Stored items:

★ ★ ★ ★ ★

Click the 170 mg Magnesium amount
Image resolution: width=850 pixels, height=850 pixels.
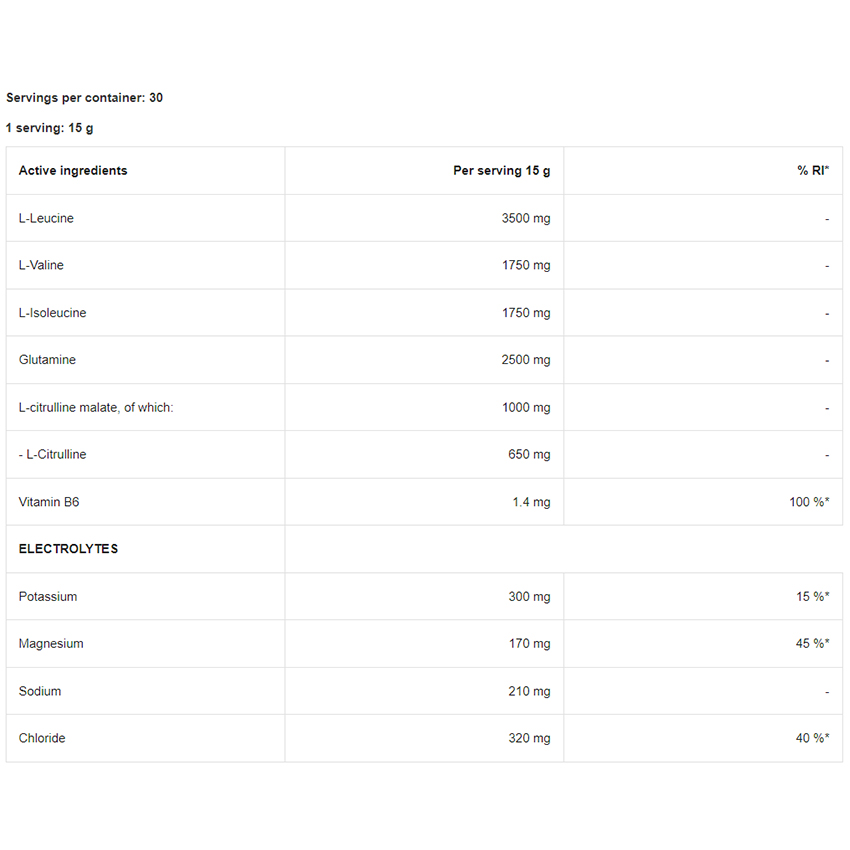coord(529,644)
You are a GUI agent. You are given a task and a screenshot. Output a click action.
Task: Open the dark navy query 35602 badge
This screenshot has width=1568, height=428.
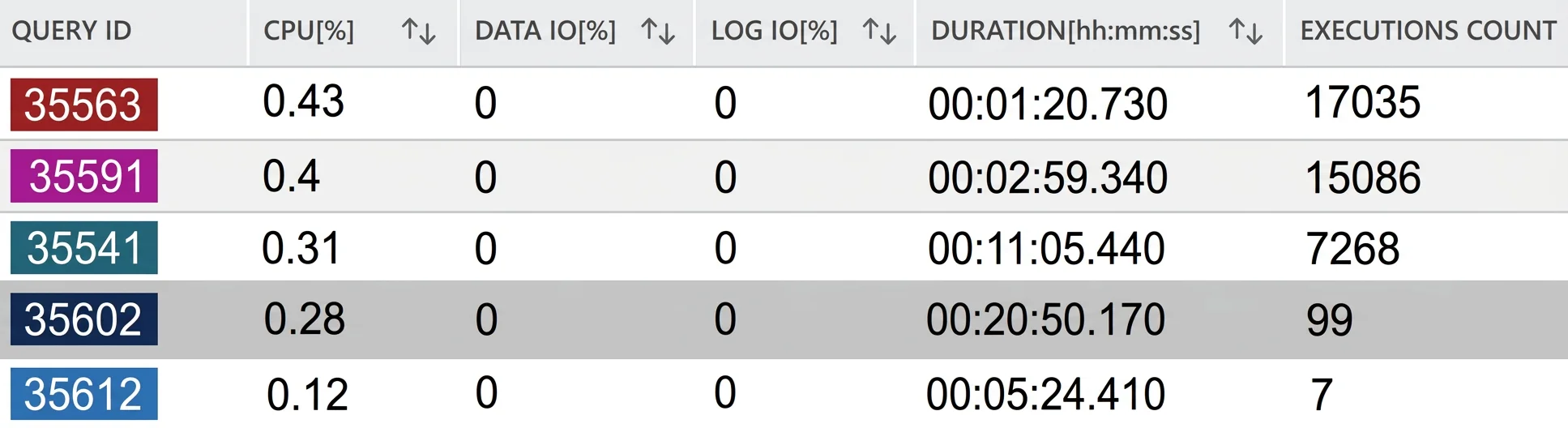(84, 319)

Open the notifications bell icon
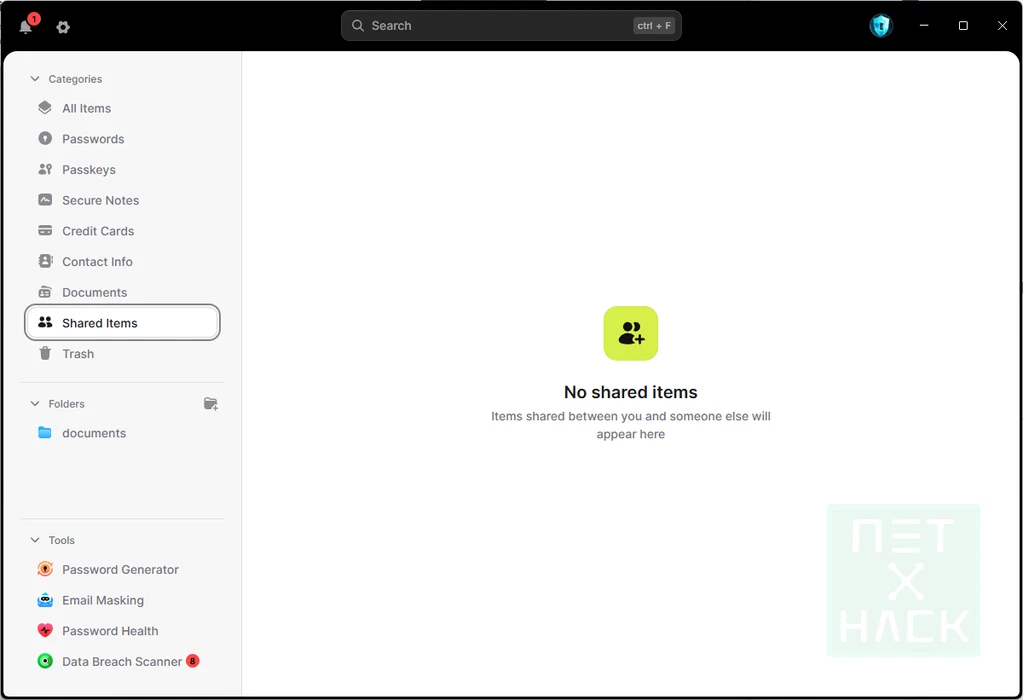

★ ★ ★ ★ ★

- PROBLEM -
Exactly the lines from the one that contains "You are a GUI" through the final line of the records above are needed, given again word for word, with every picture left out.

- RESULT OF THE TASK -
You are a GUI agent. You are given a task and a screenshot. Output a click action.
Task: Open the dark navy query 35602 badge
This screenshot has width=1568, height=428.
(84, 319)

Open the notifications bell icon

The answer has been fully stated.